The facility was declared a Poor House in 1909, becoming known as the Women’s Home. During its time as a Poor House, the building housed poor women and elderly women.  There were problems with young women escaping and men quarrying holes in the limestone of the building to get to the young women. The building also served during this time as an early Maternity Training Hospital, the actual maternity hospital facility relocating to the newly built King Edward Hospital in 1916.   The Women’s Home was closed in 1941 when it was discovered that the facility was keeping young women with venereal disease in cells.  

In March 1942 a dozen American Naval servicemen, fleeing the Japanese invasion of the Philippines, arrived in Fremantle.  They were housed in the building during the course of World War II.  Twenty two buildings were added to the asylum grounds and 139 enlisted men and 102 civilians were employed in activities in the building.  

After the war the building was used to house the Fremantle Technical School.  In 1953 students from Princess May Girls School and Fremantle Boys School attended classes in the building awaiting the opening of John Curtin Highschool in 1955.  In 1957 The State Education Department decided the building should be demolished.  There was a public outcry and the then Mayor of Fremantle, Sir Frederick Samson, halted the demolition.  After many years of lobbying the building was restored in the early 1970s.  In 1972 the building housed the Fremantle Maritime Museum and the Fremantle Arts Centre. In 1976 Fremantle Arts Press was started.  In 2001 a conservation plan for the building was adopted.  The gable finials on the west facade were restored to their former glory in 2007.  On July 20th 2009, the short lived Immigration Museum was closed in the building.  

One of the most famous inmates of the Asylum was Moondyne Joe or Joseph Bolitho.  Joe, who had been sent to Australia as a convict at 22 for stealing bred and bacon, spent his life in the colony in and out of jail.  In 1900 his strange behaviour led to him being arrested again and sent to the Asylum where he passed away.  

At least ten spirits are said to haunt the asylum.  There are many records of paranormal phenomena and the building has been described as the most haunted in the Southern Hemisphere.  There is apparently a women who jumped from a window that haunts the building.  She was paced in the asylum following the disappearance of her child and it is believed she jumped from one of the windows of the building.  An inmate that hung himself in one of the stairwells has been sighted.  People report crying and laughing in the empty building.  There are cold spots, faces seen in windows when the building is empty and some people feel a kiss on their cheek.

I was always a little afraid of the building as a child and as we drove past it often I would close my eyes as I was sure I had seen faces in the windows as we passed the building in the dark.  When I was a a teen my cousin and I were at the museum and we went into the “cell”, one of the rooms inmates were locked in.  It’s one of the scariest things I have experienced.  It got really cold and just felt wrong.  Then we felt someone or thing behind us in the dark.  My cousin and I screamed till we were let out.  The place has a feeling of sadness that seems to imbues it’s very bricks.  You can only imagine the suffering that occurred there.  I hope that now it’s an Art Centre and a place where there are outdoor concerts and exhibitions it has some happy vibes.

● **Extracted information**:

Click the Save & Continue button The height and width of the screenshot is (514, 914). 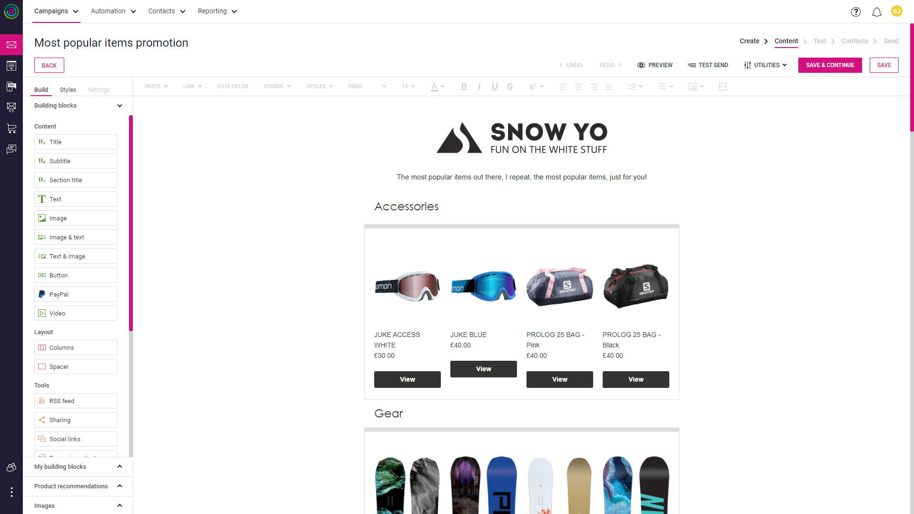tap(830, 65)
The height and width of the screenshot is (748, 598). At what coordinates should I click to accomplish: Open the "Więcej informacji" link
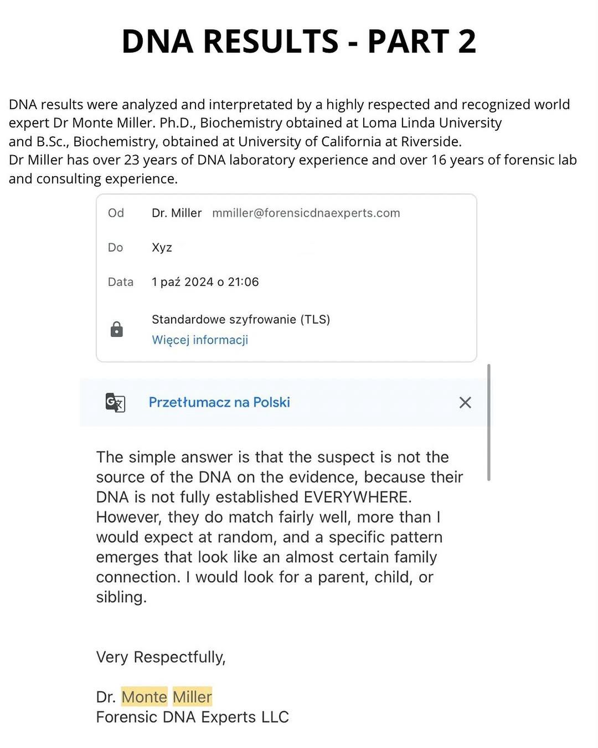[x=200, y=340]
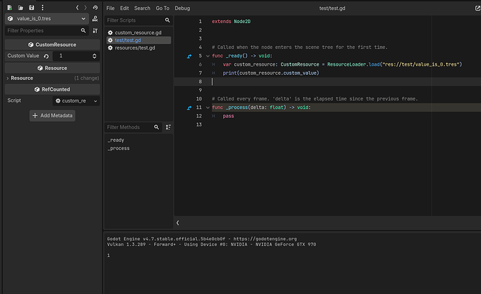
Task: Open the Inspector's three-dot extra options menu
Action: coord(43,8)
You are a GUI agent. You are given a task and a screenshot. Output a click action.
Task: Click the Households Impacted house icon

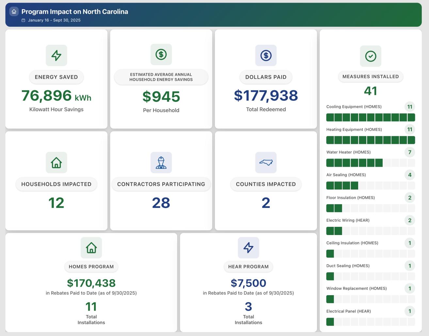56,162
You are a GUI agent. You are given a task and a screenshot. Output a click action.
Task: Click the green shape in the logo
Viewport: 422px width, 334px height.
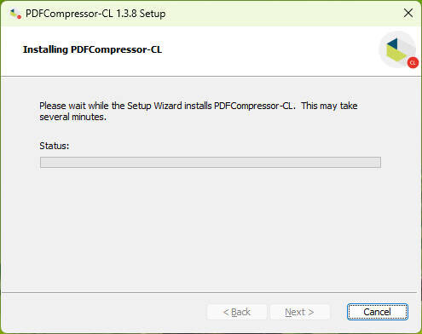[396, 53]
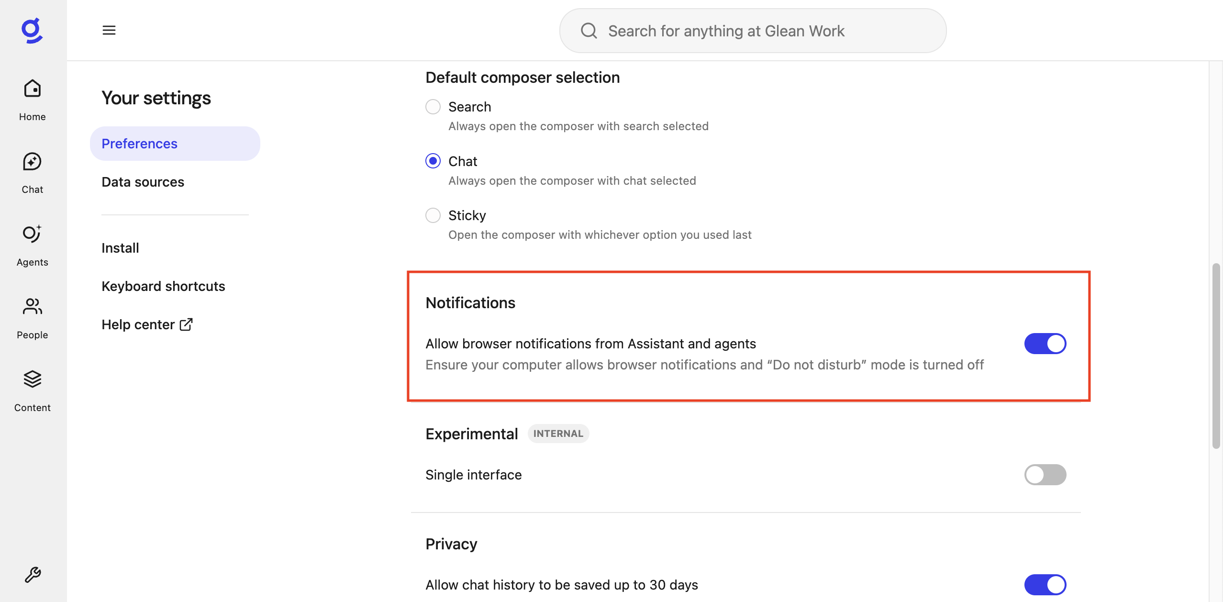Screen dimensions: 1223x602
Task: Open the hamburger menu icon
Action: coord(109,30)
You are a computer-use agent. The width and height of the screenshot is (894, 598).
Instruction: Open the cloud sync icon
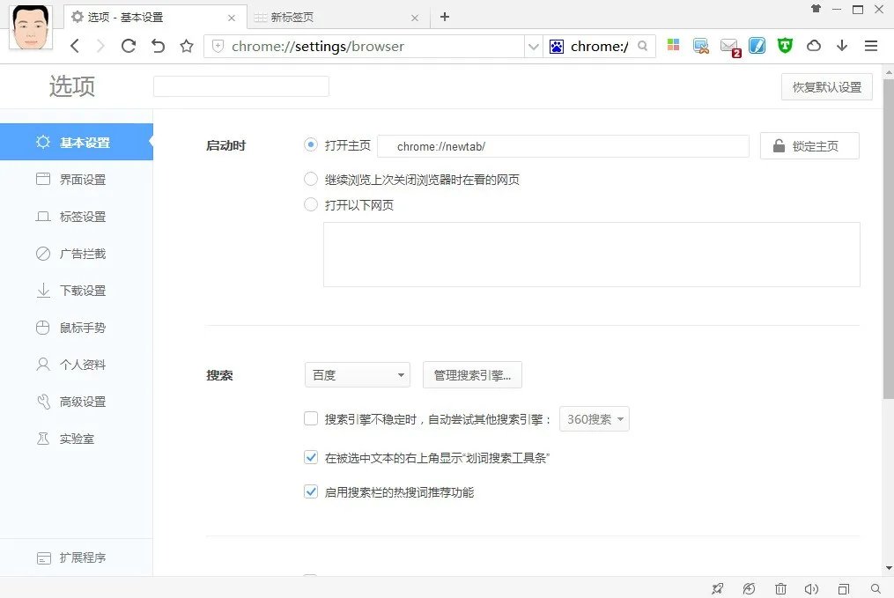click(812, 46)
...
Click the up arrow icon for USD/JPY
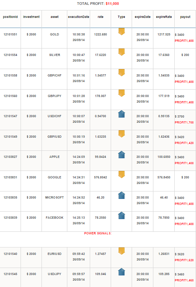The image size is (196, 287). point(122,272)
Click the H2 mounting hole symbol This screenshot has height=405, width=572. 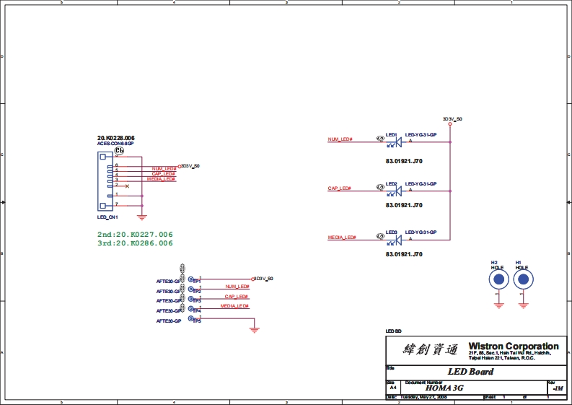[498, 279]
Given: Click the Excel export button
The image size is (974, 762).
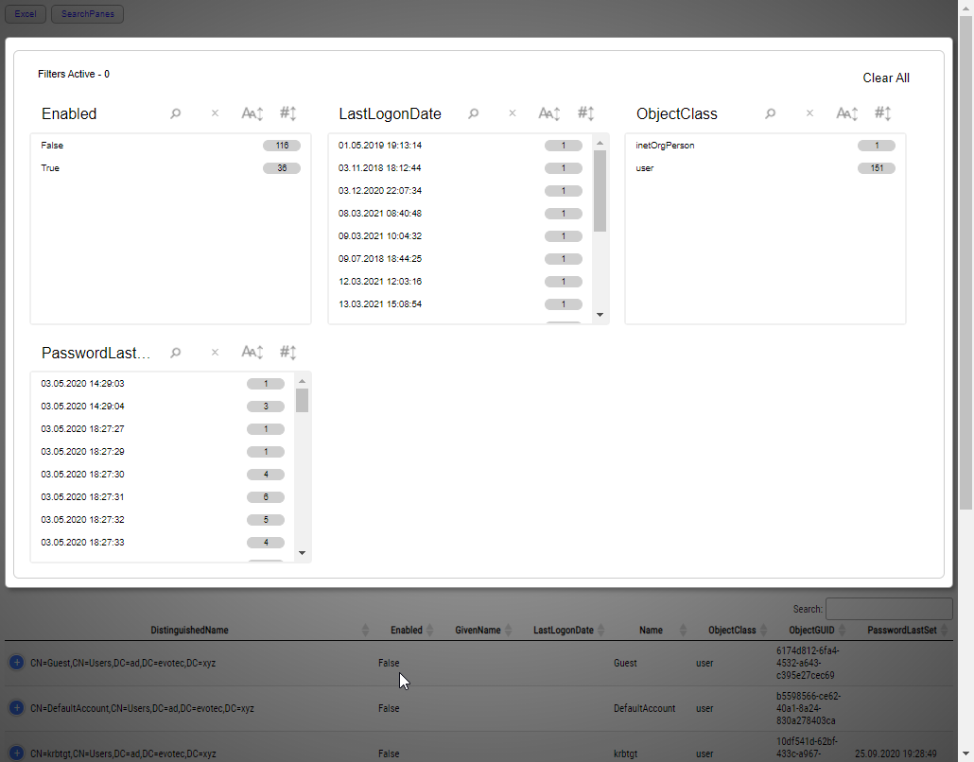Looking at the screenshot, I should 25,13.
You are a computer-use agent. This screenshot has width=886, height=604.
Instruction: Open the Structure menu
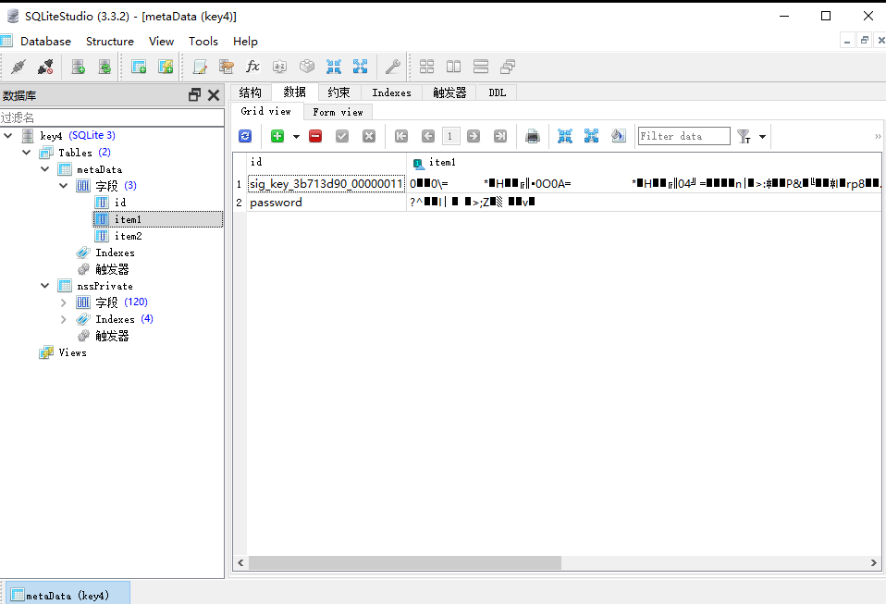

● **Exercise aim**:
In the text about the asylum building, rewrite the paragraph beginning "In March 1942" as a short bulleted list that keeps its main facts.

● **Finished exercise**:
- In March 1942, a dozen American Naval servicemen who had fled the Japanese invasion of the Philippines arrived in Fremantle.
- They were housed in the building during World War II.
- Twenty-two buildings were added to the asylum grounds.
- 139 enlisted men and 102 civilians were employed in activities in the building.